Side effects of fish oils include:
- Nausea and flatulence.
- May exacerbate asthma in aspirin-sensitive people.
- May increase blood glucose in non-insulin dependent diabetics.
- Nosebleeds – use carefully in patients taking anticoagulants or aspirin, and in haemophiliacs.
- Avoid in early pregnancy: fish oils contain vitamin A which may produce birth defects.
- Fish oil metabolism uses vitamin E – a powerful antioxidant, so increased vitamin E intake is required if fish oil is being taken to avoid the lowering of vitamin E levels.
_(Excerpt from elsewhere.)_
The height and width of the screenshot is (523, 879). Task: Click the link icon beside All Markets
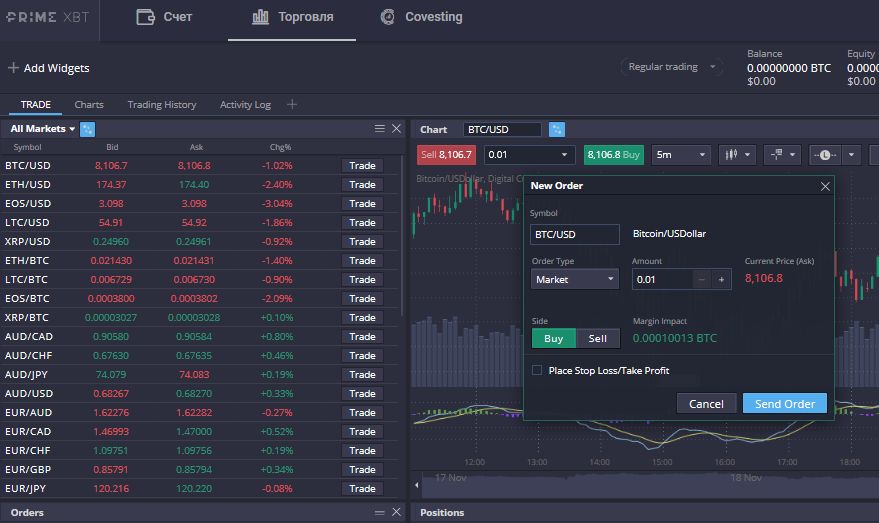87,129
- Long-term, the full effects of large doses of fish oils are unknown, but they could lead to problems in the blood and in the immune system. Until more is known about the long-term effects, the lowest effective doses should be take, ie 500–750mg a day of EPA.
Beneficial effects
Fish oil may lower blood fats, blood viscosity (thickness) and blood pressure, with beneficial affects on coronary heart disease. The Department of Health recommends that everyone should eat a portion of fish (preferably oily) at least once weekly to reduce the risk of heart disease.
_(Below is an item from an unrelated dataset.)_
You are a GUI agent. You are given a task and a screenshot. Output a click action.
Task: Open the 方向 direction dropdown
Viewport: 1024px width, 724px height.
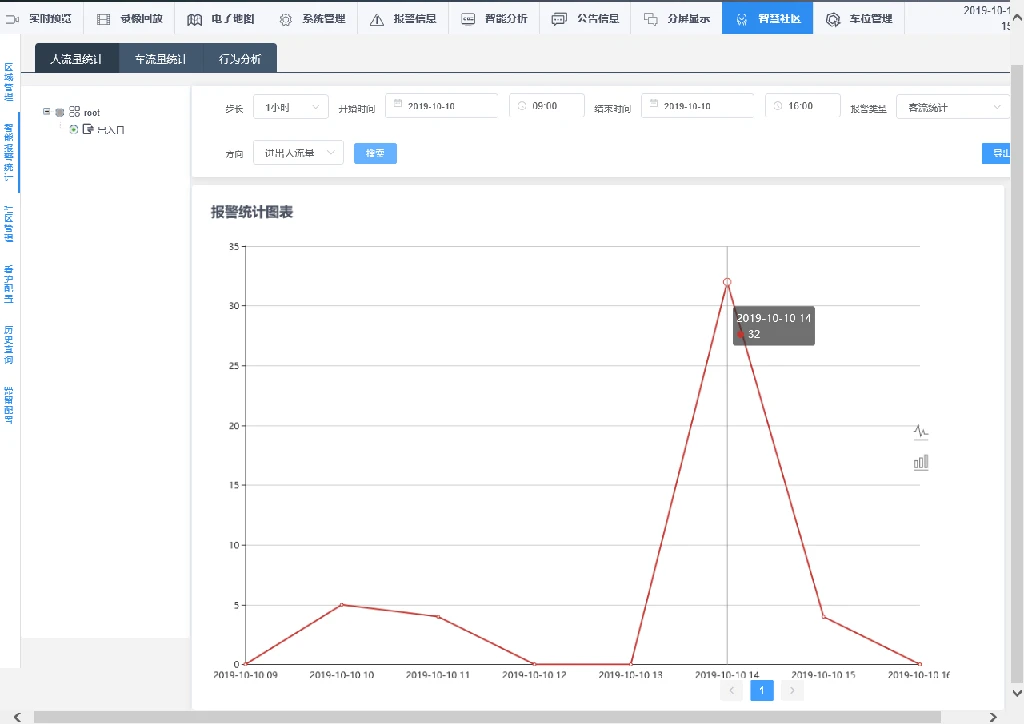coord(298,153)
Fish oil supplements produce modest but useful improvement in symptoms of rheumatoid arthritis, as already mentioned above.
OTHER MARINE OILS
Mussel oil from New Zealand green-lipped mussel (Seatone and Lyprinol)
Seatone is an oily extract of the New Zealand green-lipped mussel,
Perna canaliculus, which has been shown to have anti-inflammatory
activity in rats, but results in humans have largely been unimpressive.
Lyprinol is a much more concentrated version of the same mussel
oil and is reported to have anti-inflammatory activity similar to
that of (NSAIDs) without abrasive effects in the stomach or seafood
allergy, but further work is required to investigate the role of
this oil.
Evening Primrose Oil (EPO)
EPO is rich in gamma linolenic acid (GLA), a parent substance of prostaglandin E1 (PGE1) and of 15 hydroxy-dihomo-gamma linolenic acid (DGLA) – both of which have anti-inflammatory activity.
Use of EPO in RA has produced various responses and further research is required to assess its role but, when taken with fish oil, GLA and EPA together have useful anti-inflammatory effects.
EPO may also be of benefit in Raynaud's phenomenon with systemic sclerosis.
Other oils
Olive oil has been shown to have some beneficial effect in RA, as have borage oil (starflower oil) and blackcurrant seed oil. More work is required to clarify the role of these oils.
SUMMARY
Oils, particularly fish oil, have a mild but useful anti-inflammatory effect which may enable dosage and side effects of other drugs to be reduced.
More research is needed, however, to clarify the role of oils in the treatment of arthritis since, although generally beneficial, they have some side effects. We await the results of further studies with interest.